First the “China factor”: if African nations do not define a coherent strategy for themselves, connectivity with China’s current regime would turn Africa into a lower-end of the production chain, a billion man alternative of North Korea (The situation in Sudan and Zimbabwe are potential models for this outcome, although the fates of Ghaddafi and Mubarak must be giving their leaders second thoughts about liberalization). Ordinary people’s perceptions of China would go from that of partner to oppressor. Or, in a similar wrinkle, frontier integration could be hijacked by existing superpowers, as China , the US, or the BRICs, would carve up the continent in spheres of client states, a soft repeat of the 1885 Vienna conference where European powers agreed to break up the existing African states to draw new borders that fitted their own interests.
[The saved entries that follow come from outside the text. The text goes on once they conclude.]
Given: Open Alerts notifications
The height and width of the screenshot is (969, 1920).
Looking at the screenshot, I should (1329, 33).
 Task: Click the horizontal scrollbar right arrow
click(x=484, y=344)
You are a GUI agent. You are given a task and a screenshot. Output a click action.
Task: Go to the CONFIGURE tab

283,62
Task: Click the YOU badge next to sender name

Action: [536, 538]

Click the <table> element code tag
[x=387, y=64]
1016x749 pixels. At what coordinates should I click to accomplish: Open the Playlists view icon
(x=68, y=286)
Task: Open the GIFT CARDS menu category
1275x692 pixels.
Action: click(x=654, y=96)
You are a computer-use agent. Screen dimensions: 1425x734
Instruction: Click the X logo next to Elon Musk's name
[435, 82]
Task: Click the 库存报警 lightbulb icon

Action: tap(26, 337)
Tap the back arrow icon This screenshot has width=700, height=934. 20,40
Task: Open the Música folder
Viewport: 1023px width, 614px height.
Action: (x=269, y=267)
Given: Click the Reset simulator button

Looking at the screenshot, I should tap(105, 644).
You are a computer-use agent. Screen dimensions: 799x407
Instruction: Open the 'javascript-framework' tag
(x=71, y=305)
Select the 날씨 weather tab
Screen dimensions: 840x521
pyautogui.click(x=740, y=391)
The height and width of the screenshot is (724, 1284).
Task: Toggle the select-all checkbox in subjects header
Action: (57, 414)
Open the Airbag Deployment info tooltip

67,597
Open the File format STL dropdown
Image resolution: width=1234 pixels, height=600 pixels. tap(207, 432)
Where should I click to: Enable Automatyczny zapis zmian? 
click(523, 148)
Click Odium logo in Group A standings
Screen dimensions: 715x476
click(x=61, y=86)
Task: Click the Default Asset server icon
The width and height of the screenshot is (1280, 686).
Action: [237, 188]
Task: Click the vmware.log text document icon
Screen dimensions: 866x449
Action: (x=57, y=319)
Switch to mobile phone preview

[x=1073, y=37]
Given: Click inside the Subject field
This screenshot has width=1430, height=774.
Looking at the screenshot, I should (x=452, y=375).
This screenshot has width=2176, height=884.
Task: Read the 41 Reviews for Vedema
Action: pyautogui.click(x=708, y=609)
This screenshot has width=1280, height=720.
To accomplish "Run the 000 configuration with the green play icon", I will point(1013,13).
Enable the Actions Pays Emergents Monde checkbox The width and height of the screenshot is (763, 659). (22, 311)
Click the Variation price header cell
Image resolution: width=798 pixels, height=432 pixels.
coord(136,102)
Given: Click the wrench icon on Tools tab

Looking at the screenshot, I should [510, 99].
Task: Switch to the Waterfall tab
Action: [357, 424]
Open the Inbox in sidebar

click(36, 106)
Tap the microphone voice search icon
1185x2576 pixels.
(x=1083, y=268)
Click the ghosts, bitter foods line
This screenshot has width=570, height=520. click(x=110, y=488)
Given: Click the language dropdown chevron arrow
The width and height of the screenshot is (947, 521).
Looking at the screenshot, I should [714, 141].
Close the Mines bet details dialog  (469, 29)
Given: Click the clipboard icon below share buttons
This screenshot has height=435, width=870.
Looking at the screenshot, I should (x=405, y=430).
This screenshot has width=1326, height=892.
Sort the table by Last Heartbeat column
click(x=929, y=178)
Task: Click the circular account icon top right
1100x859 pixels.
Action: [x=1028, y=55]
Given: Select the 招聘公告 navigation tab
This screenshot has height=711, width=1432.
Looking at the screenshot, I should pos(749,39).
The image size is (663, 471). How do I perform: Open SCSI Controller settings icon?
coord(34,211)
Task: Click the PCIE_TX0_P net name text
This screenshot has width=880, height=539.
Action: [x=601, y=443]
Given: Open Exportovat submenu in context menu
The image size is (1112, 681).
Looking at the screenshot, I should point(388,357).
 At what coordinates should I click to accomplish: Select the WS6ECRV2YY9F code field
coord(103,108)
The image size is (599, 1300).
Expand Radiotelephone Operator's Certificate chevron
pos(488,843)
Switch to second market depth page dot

Another factor that is already being felt all over the continent is the influence of radical Islam or “the rise of the Caliphates”, causing increased Christian/Muslim and Native/Arab strife in all the countries of the Sahel (Arab Tuaregs coordinated across frontiers by Al Qaeda agents in Mali, Niger, Mauritania and Sudan whose Al Qaeda and Iran friendly regime is killing both Black Christians in the South and Black Muslims in Darfur).Concurrently, the economic influence of Iran and Saudi Arabia on the continent is rising. They have genuine economic motivations of course as; everyone wants a piece of the frontier integration action but Islamic fascists in both countries could spell lasting instability. A nightmarish scenario for African growth and freedom would be a definitive alliance between an arch-Nationalist China and radicalized Muslim states.
Aside from the rivalries among actual or presumptive superpowers, the other main factor in Africa’s economic emergence are pivotal African countries themselves. Nigeria’s sheer size anchors West Africa; South Africa’s developed yet unequal economy in tandem with the oil and mineral resources of Angola constitute the Southern core of the continent; a Kenya-Ethiopia duo for the Horn if and when both get their act together; a yet to be defined political-economic community in Central Africa around former French colonies (and Cameroon specifically); and Congo-Kinshasa fated to be the pivot of stability for all these poles if it ever stabilizes. A special note should be made of Rwanda’s steady ambition and ingenuity in becoming the African Singapore, a feat marveled at and copied by others in the Great Lakes region and beyond.
But the most important factor of all, and the main source of hope for the continent, is the African peoples themselves. Indeed, Africa’s long cycle of civil wars, dictatorships, violent political rivalries and ethnic strife, has resulted paradoxically in vibrant civil societies eager to embrace the new opportunities for prosperity. That vitality is shining through as farmers sow crops to target new markets in Asia, as entrepreneurs embrace mobile phones as platforms for creating goods, services and value for their peoples, and as NGOs and journalists use technology to tackle social problems and hold their governments accountable. These individual farmers, entrepreneurs, journalists, tribal and community leaders are the ones driving Africa’s Frontier Integration. Deciphering the peculiar algebra of these people’s choices will mean solving the equation of Africa’s future.